* **Required work**:
Output the lines below from the one containing "CONTACT & LOCATIONS (101, 2101)" through the end of the listing, inclusive, exactly as they appear, and nothing further.
----------
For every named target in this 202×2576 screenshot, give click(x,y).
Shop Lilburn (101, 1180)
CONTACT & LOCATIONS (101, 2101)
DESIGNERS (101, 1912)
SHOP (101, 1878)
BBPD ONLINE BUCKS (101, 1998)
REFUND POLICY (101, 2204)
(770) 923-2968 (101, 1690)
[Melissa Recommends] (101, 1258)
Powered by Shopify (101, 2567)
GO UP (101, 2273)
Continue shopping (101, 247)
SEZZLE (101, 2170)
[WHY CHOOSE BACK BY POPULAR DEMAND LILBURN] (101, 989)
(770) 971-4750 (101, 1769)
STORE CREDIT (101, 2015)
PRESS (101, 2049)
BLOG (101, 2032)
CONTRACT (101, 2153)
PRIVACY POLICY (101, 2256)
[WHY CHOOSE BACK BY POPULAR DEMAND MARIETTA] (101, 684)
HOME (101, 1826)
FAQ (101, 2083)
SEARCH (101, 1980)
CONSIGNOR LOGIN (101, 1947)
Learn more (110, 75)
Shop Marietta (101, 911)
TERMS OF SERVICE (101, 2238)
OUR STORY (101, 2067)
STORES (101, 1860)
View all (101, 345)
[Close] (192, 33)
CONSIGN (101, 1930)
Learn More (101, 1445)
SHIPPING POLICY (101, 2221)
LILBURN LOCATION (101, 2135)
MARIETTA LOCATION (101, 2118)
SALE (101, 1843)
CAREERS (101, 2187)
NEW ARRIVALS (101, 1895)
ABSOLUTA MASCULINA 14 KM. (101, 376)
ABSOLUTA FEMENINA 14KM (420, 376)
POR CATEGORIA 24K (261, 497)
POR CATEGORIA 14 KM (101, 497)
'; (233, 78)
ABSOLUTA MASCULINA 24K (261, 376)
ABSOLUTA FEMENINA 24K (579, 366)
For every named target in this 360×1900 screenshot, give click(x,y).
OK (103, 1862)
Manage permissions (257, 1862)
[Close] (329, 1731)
----------
* **Answer box**:
CONTACT & LOCATIONS (101, 2101)
DESIGNERS (101, 1912)
SHOP (101, 1878)
BBPD ONLINE BUCKS (101, 1998)
REFUND POLICY (101, 2204)
(770) 923-2968 (101, 1690)
[Melissa Recommends] (101, 1258)
Powered by Shopify (101, 2567)
GO UP (101, 2273)
Continue shopping (101, 247)
SEZZLE (101, 2170)
[WHY CHOOSE BACK BY POPULAR DEMAND LILBURN] (101, 989)
(770) 971-4750 (101, 1769)
STORE CREDIT (101, 2015)
PRESS (101, 2049)
BLOG (101, 2032)
CONTRACT (101, 2153)
PRIVACY POLICY (101, 2256)
[WHY CHOOSE BACK BY POPULAR DEMAND MARIETTA] (101, 684)
HOME (101, 1826)
FAQ (101, 2083)
SEARCH (101, 1980)
CONSIGNOR LOGIN (101, 1947)
Learn more (110, 75)
Shop Marietta (101, 911)
TERMS OF SERVICE (101, 2238)
OUR STORY (101, 2067)
STORES (101, 1860)
View all (101, 345)
[Close] (192, 33)
CONSIGN (101, 1930)
Learn More (101, 1445)
SHIPPING POLICY (101, 2221)
LILBURN LOCATION (101, 2135)
MARIETTA LOCATION (101, 2118)
SALE (101, 1843)
CAREERS (101, 2187)
NEW ARRIVALS (101, 1895)
ABSOLUTA MASCULINA 14 KM. (101, 376)
ABSOLUTA FEMENINA 14KM (420, 376)
POR CATEGORIA 24K (261, 497)
POR CATEGORIA 14 KM (101, 497)
'; (233, 78)
ABSOLUTA MASCULINA 24K (261, 376)
ABSOLUTA FEMENINA 24K (579, 366)
For every named target in this 360×1900 screenshot, give click(x,y).
OK (103, 1862)
Manage permissions (257, 1862)
[Close] (329, 1731)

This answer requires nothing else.